Quand une expertise tente d’effacer un traumatisme

Le cabinet de Pauline Auger accompagnait une jeune victime d’agression devant la Commission d’Indemnisation des Victimes d’Infractions (CIVI).

Après une première expertise médicale profondément contestable, il aura fallu engager un véritable combat procédural pour que la souffrance psychologique de cette victime soit enfin reconnue.

Une souffrance constatée… puis niée

Lors de la première expertise, l’expert relevait pourtant une symptomatologie claire d’état de stress post-traumatique.

Les troubles étaient décrits.
Le retentissement était réel.
Le déficit fonctionnel permanent (DFP) était même chiffré à 8 %.

Mais contre toute attente, l’expert concluait que ces troubles n’étaient pas imputables à l’agression, retenant ainsi un taux de 0 %.

Une souffrance médicalement évaluée, mais juridiquement effacée.

Cette position revenait à minimiser le volet psychologique du dossier, en reprochant notamment à la victime l’absence d’un suivi psychiatrique continu.

Or, en droit du dommage corporel, une victime n’a pas à optimiser son parcours thérapeutique pour préserver son droit à indemnisation.

Un état de stress post-traumatique envahissant

Depuis l’agression, la peur s’est installée durablement dans son quotidien.

Impossible pour elle de sortir seule la nuit sans appeler un proche pour se rassurer.

Elle évite les lieux fréquentés, change de trottoir lorsqu’un homme marche derrière elle, renonce à certaines activités professionnelles lorsqu’elle doit travailler seule le soir.

Elle a développé :

  • des troubles du sommeil
  • des troubles alimentaires avec perte de poids importante
  • une hypervigilance constante
  • une méfiance généralisée dans ses relations

Sa vie sociale s’est restreinte, sa vie professionnelle s’est compliquée, et sa capacité à nouer des relations affectives a été profondément altérée.

Ce traumatisme psychologique n’est ni ponctuel ni théorique : il structure désormais son quotidien.

Contester pour faire reconnaître la vérité

Face aux incohérences du premier rapport, le cabinet a sollicité une nouvelle expertise psychiatrique.

Il ne s’agissait pas d’augmenter artificiellement un taux, mais de faire reconnaître l’imputabilité du traumatisme à l’agression.

Le rapport définitif : la reconnaissance enfin actée

La seconde expertise a retenu :

  • l’existence d’un état de stress post-traumatique
  • une imputabilité directe aux faits d’agression
  • l’absence de tout état antérieur

La consolidation a été fixée et le déficit fonctionnel permanent évalué à 8 %.

Passer de 0 % à 8 % n’est pas un détail technique.
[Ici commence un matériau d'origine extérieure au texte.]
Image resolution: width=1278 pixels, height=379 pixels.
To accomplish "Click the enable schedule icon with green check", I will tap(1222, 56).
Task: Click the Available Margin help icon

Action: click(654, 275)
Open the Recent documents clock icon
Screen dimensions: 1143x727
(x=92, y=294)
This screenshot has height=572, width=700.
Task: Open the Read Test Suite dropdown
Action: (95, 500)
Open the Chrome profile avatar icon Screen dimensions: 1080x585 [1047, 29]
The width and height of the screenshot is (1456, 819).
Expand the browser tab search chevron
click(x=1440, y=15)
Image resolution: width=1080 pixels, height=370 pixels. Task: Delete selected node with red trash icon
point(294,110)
C’est la reconnaissance d’une atteinte durable, d’un traumatisme réel et d’un impact profond sur la vie personnelle, sociale et professionnelle.

Cette décision constitue une véritable victoire pour la victime et rappelle combien l’expertise médicale est un moment déterminant pour la reconnaissance des droits des victimes.

Indemnisation des victimes d’agression en Guadeloupe

En matière d’indemnisation des victimes d’infractions, la reconnaissance du préjudice psychologique est essentielle.

L’expertise médicale joue un rôle central dans l’évaluation du dommage corporel et conditionne l’indemnisation.

Le cabinet de Pauline Auger accompagne les victimes afin de garantir une évaluation juste et une indemnisation complète.

FAQ – Victime d’agression et expertise médicale

Peut-on contester une expertise médicale ?

Oui, une expertise médicale peut être contestée lorsqu’elle ne reflète pas la réalité des préjudices ou comporte des incohérences.

Qu’est-ce que le déficit fonctionnel permanent ?

Le déficit fonctionnel permanent (DFP) correspond aux séquelles définitives d’une victime après consolidation, notamment les atteintes physiques et psychologiques.

Comment est reconnu un stress post-traumatique ?

L’état de stress post-traumatique est reconnu par une expertise psychiatrique qui évalue les troubles et leur imputabilité à l’événement traumatique.

Pourquoi faire appel à un avocat en dommage corporel ?

Un avocat en dommage corporel permet de contester les expertises, de défendre les droits de la victime et d’obtenir une indemnisation complète.